Assurance Structures
Lastly, our Responsible Scaling, Alignment Stress Testing, and Compliance teams have been focused on exploring possible governance, coordination, and assurance structures. We intend to introduce more independent checks over time and are looking to hire a Risk Manager to develop these structures, drawing on best practices from other industries and relevant research. Some key reflections are:
- The complexity and cross-functional nature of the workstreams described above requires a high level of central coordination. We will continue to build a Responsible Scaling Team to manage the complex web of work streams and dependencies. Amidst a range of competing priorities, strong executive backing has also been essential in reinforcing that identifying and mitigating risks from frontier models is a company priority, deserving significant resources.

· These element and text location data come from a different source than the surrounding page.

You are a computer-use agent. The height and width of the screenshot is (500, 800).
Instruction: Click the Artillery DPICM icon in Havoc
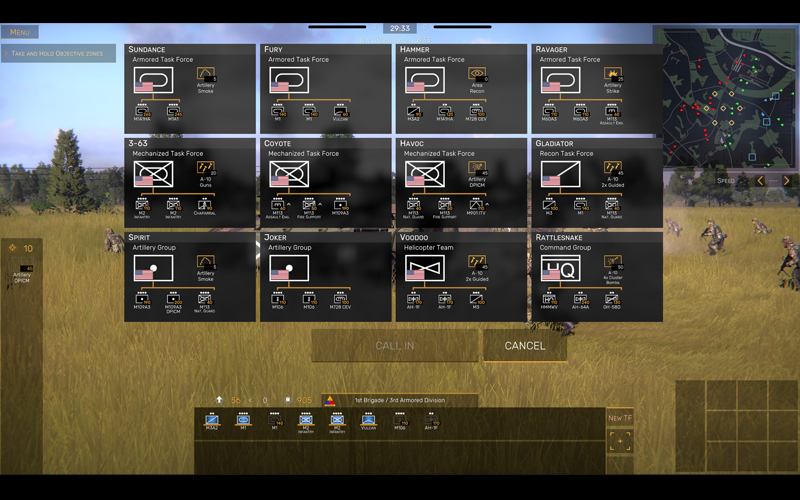click(x=477, y=171)
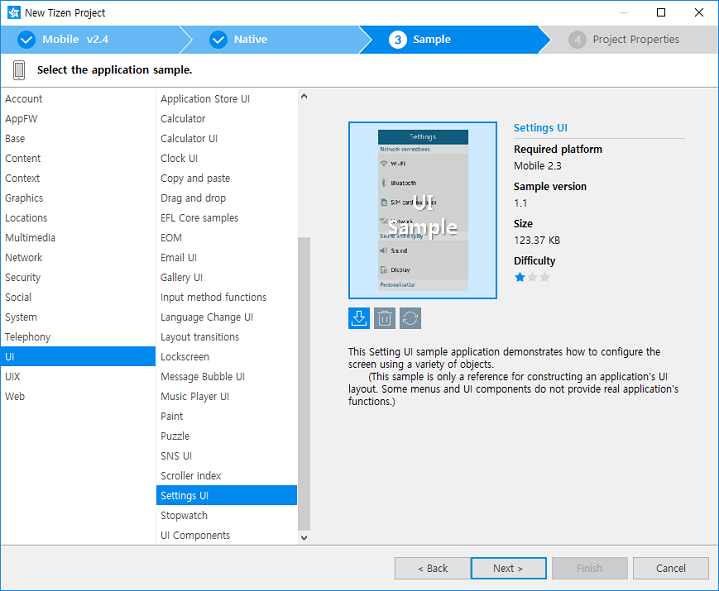
Task: Select the Multimedia category
Action: 30,238
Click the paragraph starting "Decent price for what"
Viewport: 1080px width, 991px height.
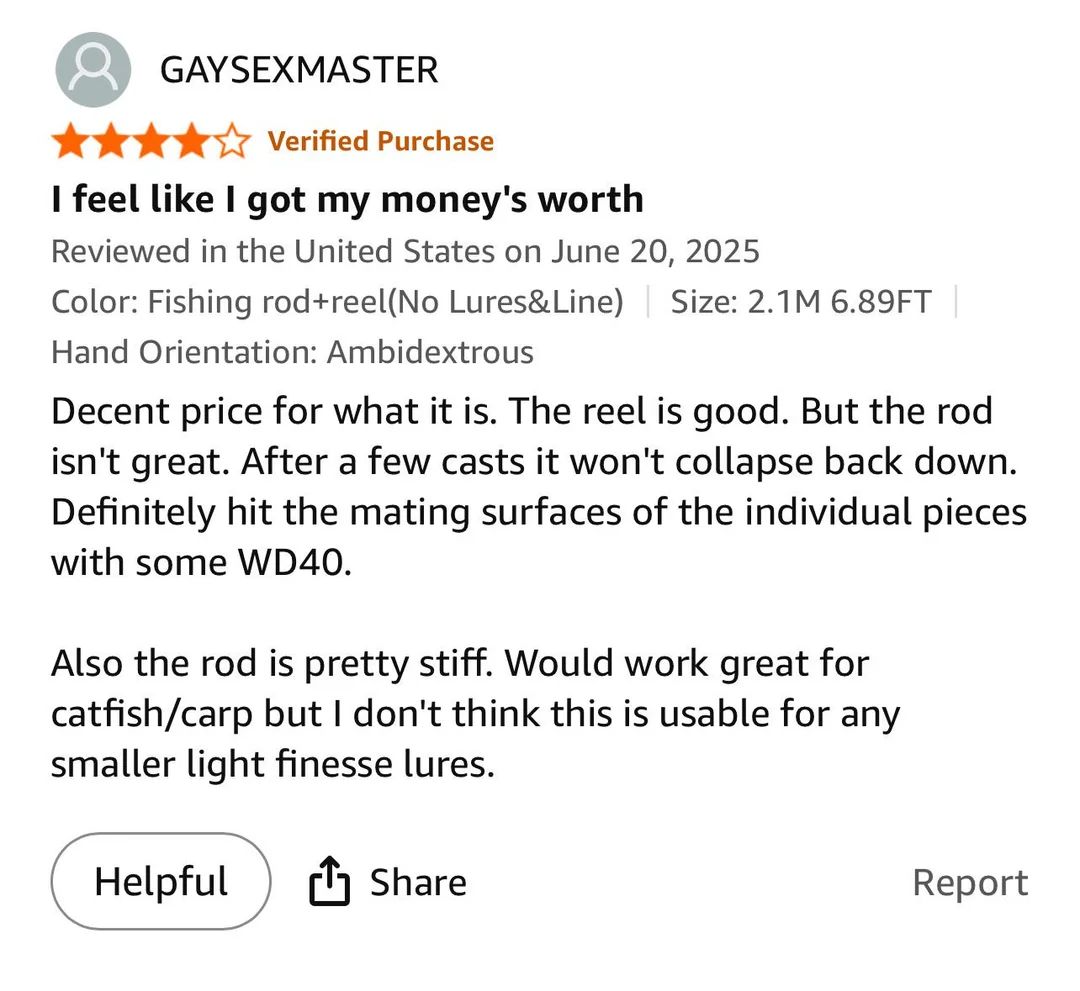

- There is value in creating a “second line of defense” – teams that can take a more adversarial approach to our core work streams. Our Alignment Stress Testing team has begun to stress-test our evaluations, interventions, and overall policy execution. For example, the team provided reflections on potential under-elicitation alongside our Claude 3 Opus evaluations report, which were shared with our Board of Directors and summarized in our report to the U.S. Department of Commerce Bureau of Industry and Security. It may make sense to build out a bespoke internal audit function over time.
- In addition to providing regular updates to our Board of Directors and the Long-Term Benefit Trust, we have shared evaluations reports and quarterly updates on progress towards future mitigations to all employees. Encouraging employees to feel ownership over the RSP and share areas they would like to see us improve the policy has been immensely helpful, with staff drawing on diverse backgrounds to provide valuable insights. We also recently implemented a non-compliance reporting policy that allows employees to anonymously report concerns to our Responsible Scaling Officer about our implementation of our RSP.
Ensuring future generations of frontier models are trained and deployed responsibly will require serious investment from both Anthropic and others across industry and governments. Our Responsible Scaling Policy has been a powerful rallying point with many teams' objectives over the past months connecting directly back to the major workstreams above. The progress we have made on operationalizing safety during this period has necessitated significant engagement from teams across Anthropic, and there is much more work to be done. Our goal in sharing these reflections ahead of the upcoming AI Seoul Summit is to continue the discussion on creating thoughtful, empirically-grounded frameworks for managing risks from frontier models. We are eager to see more companies adopt their own frameworks and share their own experiences, leading to the development of shared best practices and informing future efforts by governments.